4. The commissioner, in reviewing transactions pursuant to subsection 2, shall consider whether the transactions comply with the standards set forth in subsection 1 and whether they may adversely affect the interests of the policyholders.
5. The commissioner must be notified within thirty days of any investment of the domestic insurer in any one corporation if the total investment in that corporation by the insurance holding company system exceeds ten percent of the corporation's voting securities.
6. For purposes of this chapter, in determining whether an insurer's surplus as regards policyholders is reasonable in relation to the insurer's outstanding liabilities and adequate to meet its financial needs, the following factors, among others, must be considered:
a. The size of the insurer as measured by its assets, capital and surplus, reserves, premium writings, insurance in force, and other appropriate criteria.
b. The extent to which the insurer's business is diversified among the several lines of insurance.
c. The number and size of risks insured in each line of business.
d. The extent of the geographical dispersion of the insurer's insured risks.
e. The nature and extent of the insurer's reinsurance program.
f. The quality, diversification, and liquidity of the insurer's investment portfolio.
g. The recent past and projected future trend in the size of the insurer's investment portfolio.
h. The surplus as regards policyholders maintained by other comparable insurers.
i. The adequacy of the insurer's reserves.
j. The quality and liquidity of investments in affiliates. The commissioner may treat the investment as a disallowed asset for purposes of determining the adequacy of surplus as regards policyholders whenever in the commissioner's judgment the investment so warrants.

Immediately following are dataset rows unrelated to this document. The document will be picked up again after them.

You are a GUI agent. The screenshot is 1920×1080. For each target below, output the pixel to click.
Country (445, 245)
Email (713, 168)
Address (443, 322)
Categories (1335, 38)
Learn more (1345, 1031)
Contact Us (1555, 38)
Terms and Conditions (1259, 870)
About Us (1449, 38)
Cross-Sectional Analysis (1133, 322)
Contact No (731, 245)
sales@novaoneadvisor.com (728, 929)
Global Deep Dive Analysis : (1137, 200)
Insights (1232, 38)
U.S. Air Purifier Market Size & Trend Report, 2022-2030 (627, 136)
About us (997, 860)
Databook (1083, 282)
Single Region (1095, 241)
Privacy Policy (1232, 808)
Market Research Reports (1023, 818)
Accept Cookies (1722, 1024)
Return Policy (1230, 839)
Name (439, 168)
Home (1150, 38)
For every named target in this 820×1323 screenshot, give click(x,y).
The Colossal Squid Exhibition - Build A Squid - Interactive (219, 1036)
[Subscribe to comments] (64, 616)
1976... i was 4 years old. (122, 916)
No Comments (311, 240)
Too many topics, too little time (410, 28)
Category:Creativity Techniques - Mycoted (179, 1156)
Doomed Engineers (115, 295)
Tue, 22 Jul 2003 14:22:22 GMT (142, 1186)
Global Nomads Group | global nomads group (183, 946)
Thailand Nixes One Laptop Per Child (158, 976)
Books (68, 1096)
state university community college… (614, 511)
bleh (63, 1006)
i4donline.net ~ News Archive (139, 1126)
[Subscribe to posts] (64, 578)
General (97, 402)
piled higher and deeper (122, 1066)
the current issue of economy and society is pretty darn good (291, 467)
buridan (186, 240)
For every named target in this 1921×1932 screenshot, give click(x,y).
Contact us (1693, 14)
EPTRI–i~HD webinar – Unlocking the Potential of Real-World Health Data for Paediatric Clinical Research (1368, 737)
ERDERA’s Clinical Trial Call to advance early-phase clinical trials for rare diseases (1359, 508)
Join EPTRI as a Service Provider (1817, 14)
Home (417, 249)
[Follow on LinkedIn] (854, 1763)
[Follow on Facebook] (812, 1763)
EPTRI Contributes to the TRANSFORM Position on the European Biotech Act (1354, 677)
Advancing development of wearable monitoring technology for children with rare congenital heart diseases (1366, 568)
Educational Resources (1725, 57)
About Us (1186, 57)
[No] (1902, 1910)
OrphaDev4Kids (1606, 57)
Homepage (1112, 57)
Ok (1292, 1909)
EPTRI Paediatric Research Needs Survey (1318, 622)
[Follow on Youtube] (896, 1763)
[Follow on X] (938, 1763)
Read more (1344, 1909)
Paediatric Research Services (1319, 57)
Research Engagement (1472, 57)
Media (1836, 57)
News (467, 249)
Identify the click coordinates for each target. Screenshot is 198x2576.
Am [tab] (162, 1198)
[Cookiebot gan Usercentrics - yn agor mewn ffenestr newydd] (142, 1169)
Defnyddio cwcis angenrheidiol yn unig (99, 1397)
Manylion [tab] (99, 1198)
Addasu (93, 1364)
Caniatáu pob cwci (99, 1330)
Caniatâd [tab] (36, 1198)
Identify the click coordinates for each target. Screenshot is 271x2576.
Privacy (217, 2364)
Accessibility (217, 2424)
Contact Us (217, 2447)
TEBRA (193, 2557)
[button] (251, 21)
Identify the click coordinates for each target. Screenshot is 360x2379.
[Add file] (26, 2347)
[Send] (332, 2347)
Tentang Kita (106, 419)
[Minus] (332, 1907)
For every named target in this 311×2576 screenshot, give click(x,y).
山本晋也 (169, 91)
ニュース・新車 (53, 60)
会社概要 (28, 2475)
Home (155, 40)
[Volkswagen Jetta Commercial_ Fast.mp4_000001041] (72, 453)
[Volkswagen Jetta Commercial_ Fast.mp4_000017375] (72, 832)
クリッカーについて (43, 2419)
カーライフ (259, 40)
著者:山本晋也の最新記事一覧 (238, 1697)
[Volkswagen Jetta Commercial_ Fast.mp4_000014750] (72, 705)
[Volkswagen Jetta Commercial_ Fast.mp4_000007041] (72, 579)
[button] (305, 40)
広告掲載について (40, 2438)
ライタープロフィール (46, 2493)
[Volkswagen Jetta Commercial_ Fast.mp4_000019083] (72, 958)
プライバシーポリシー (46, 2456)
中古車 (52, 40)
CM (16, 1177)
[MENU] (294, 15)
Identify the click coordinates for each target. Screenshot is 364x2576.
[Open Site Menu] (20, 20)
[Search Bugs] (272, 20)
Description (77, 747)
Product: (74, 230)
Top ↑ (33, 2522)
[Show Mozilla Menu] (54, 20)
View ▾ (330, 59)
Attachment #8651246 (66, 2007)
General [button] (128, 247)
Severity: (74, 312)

7. A domestic insurer may not pay any extraordinary dividend or make any other extraordinary distribution to its shareholders until thirty days after the commissioner has received notice of the declaration thereof and has not within that period disapproved the payment, or until the commissioner has approved the payment within the thirty-day period.
8. For purposes of this section, an extraordinary dividend or distribution includes any dividend or distribution of cash or other property, when the fair market value together with that of other dividends or distributions made within the preceding twelve months exceeds the lesser of:
a. Ten percent of the insurer's surplus as regards policyholders as of December thirty-first next preceding; or
b. The net gain from operations of the insurer, if the insurer is a life insurer, or the net income, if the company is not a life insurer, not including realized capital gains, for the twelve-month period ending December thirty-first next preceding, but shall not include pro rata distributions of any class of the insurer's own securities.
9. In determining whether a dividend or distribution is extraordinary under subsection 8, an insurer other than a life insurer may carry forward net income from the previous two calendar years which has not already been paid out as dividends. This carry-forward must be computed by taking the net income from the second and third preceding calendar years, not including realized capital gains, less dividends paid in the second and immediate preceding calendar years.
10. Notwithstanding any other provision of law, an insurer may declare an extraordinary dividend or distribution which is conditional upon the commissioner's approval, and the declaration confers no rights upon shareholders until:
a. The commissioner has approved the payment of the dividend or distribution; or
b. The commissioner has not disapproved the payment within the thirty-day period referred to in subsection 7.

N.D.C.C. § 26.1-10-05

Amended by S.L. 2015, ch. 207 (HB 1132),§ 6, eff. 8/1/2015.